The new pavilion complex, funded entirely by private donations, will be at the Kinau Street entrance where the staff parking lot and cafe is now housed.
Honolulu-based architect John Hara of John Hara Associates will design the new building. He designed the existing Luce Wing at the Academy. Hara and his colleagues are working with George Sexton Associates Ltd. of Washington, D.C., which designed the reinstallation of the Asian art galleries. Albert C. Kobayashi Inc. is the general contractor.
The Academy is Hawaii's only general art museum, with average annual attendance of about 250,000 visitors.
In addition to the Pavilion project, a physical infrastructure is being built that allows the continuing development of programs, activities and presentations, Ellis said.
This groundbreaking event is the latest stage in the era of rebuilding and renovation at the academy.
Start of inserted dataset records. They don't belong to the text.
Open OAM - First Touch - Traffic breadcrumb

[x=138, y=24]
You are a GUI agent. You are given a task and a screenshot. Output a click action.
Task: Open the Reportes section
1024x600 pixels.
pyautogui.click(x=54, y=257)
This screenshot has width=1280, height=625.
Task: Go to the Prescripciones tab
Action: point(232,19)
The program began in November 1997 with the opening of the Sullivan Family Gallery of Chinese Art and The Christiansen Fund Gallery of Indonesian Art.
In the past year, the Academy has completely renovated the major galleries of the Asian Art Wing, which opened last November; constructed a new education center, which opened in May; and is renovating the East-West Gallery complex, which is scheduled to open in mid-November.
As for behind-the-scenes projects in non-public access areas, the academy has improved the infrastructure for preservation and protection of its growing painting and textile collections. Remodeled storage spaces for textiles were completed last year.
The painting vault will be completed next month with state-of-the-art preservation and storage attributes, Aldinger said.